Além disso, o preciosismo técnico-científico de tratar dois institutos jurídicos como coisas absolutamente distintas, como se não pudesse haver ponto comum entre ambos, viabiliza o surgimento de circunstâncias processuais bizarras.
Imaginemos, pois, uma demanda que envolva relação de consumo e litisconsórcio passivo. O juízo em sede de saneamento poderia acolher preliminar de ilegitimidade passiva e extinguir o feito em relação a um dos réus e, naquilo que tange o subsequente e regular processamento do feito, decidir que iria aplicar a inversão do ônus da prova. Tanto o réu quanto o autor poderiam recorrer da decisão saneadora pela via recursal do Agravo de Instrumento, com fundamento, respectivamente, nas hipóteses dos artigos 1.015, IX e 354, parágrafo único, do CPC.
O réu opta por interpor diretamente Agravo de Instrumento contra a decisão e a parte autora, por sua vez, tão somente solicita ajustes em face da decisão saneadora.

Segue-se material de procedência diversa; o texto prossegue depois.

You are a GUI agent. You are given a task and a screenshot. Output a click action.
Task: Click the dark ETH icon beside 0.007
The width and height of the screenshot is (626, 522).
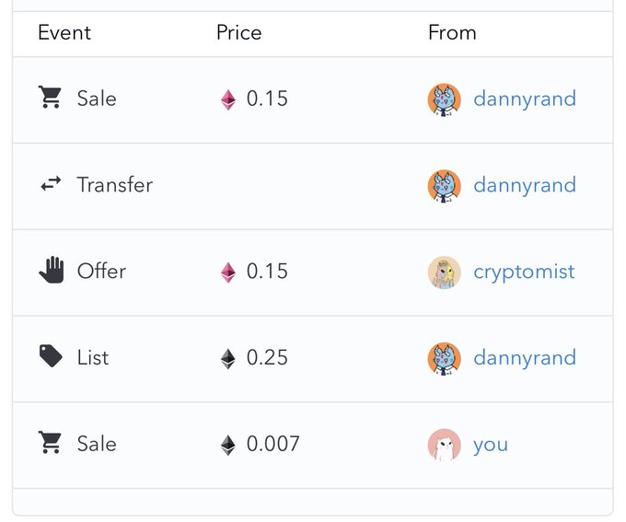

Se partirmos das premissas estabelecidas anteriormente, quais sejam, de que (i) o artigo 357, §1º do CPC não tem efeito interruptivo do prazo recursal; (ii) o requerimento fundado neste artigo pressupõe a desistência recursal da parte interessada; então caso a decisão do juízo, que atenda ao requerimento da parte autora, seja prejudicial ao réu, então ele terá de interpor outro Agravo de Instrumento, se cabível, contra essa nova decisão.
Teríamos, então, dois recursos tramitando em face de decisões que são, em tese, distintas, haja vista que o pronunciamento judicial que responde ao requerimento do artigo 357, §1º do CPC não integra a decisão anterior, como ocorre no caso da decisão que julga os embargos de declaração. Atente-se, portanto, o leitor para as dificuldades e embaraços processuais oriundos de uma distinção radical entre os dois institutos.
Solução mais simples seria se o legislador tivesse previsto de maneira expressa que o requerimento típico do artigo 357, §1º do CPC, se limita às matérias não recorríveis de imediato. Como não se fez essa restrição, então a melhor solução, salvo melhor juízo, é de tratar o instituto como se fosse embargos declaratórios.
_________________________________________________________________________
[1] Veja-se o julgado da 12ª Câmara Cível do Tribunal de Justiça do Estado do Paraná: Apelação Cível n. 1640622-1, rel. Luciana Carrasco Falavinha Souza, DJE 09/05/2017. E também os julgados da 9ª Câmara de Direito Privado do Tribunal de Justiça do Estado de São Paulo: Agravo de Instrumento n. 2258411-62.2016.8.26.0000, rel. des. Costa Netto, DJE 01/06/2017; Agravo de Instrumento n.2026370-89.2017.8.26.0000, rel. des. Costa Netto, DJE 27/02/2018.
[2] Nesse sentido, (i) WAMBIER, Luiz Rodrigues; ARRUDA ALVIM, Teresa (Coord.). Temas Essenciais do Novo CPC: análise das principais alterações do sistema processual civil brasileiro. São Paulo: Revistas dos Tribunais, 2016, p. 273; (ii) THEODORO JÚNIOR, Humberto. Curso de Direito Processual Civil: teoria geral do direito processual civil, processo de conhecimento e procedimento comum, volume 01. 57ª ed., ver., atual. e ampliada. Rio de Janeiro: Forense, p. 849-850.
[3] MAXIMILIANO, Carlos. Hermenêutica e Aplicação do Direito. 20a ed. Rio de Janeiro: Forense, 2011, 171-172.
[4] NEGRÃO, Theotonio; F. GOUVÊA, José Roberto; A. BONDIOLI, Luis Guilherme; N. DA FONSECA, João Francisco. Código de Processo Civil e Legislação Processual em Vigor. 47ª ed. São Paulo: Saraiva, p. 432.
[5] RADBRUCH, Gustav. Filosofia do Direito. 6ª ed. Trad. L. Cabral de Moncada. Coimbra: Armênio Amado, 1979, p. 229-230.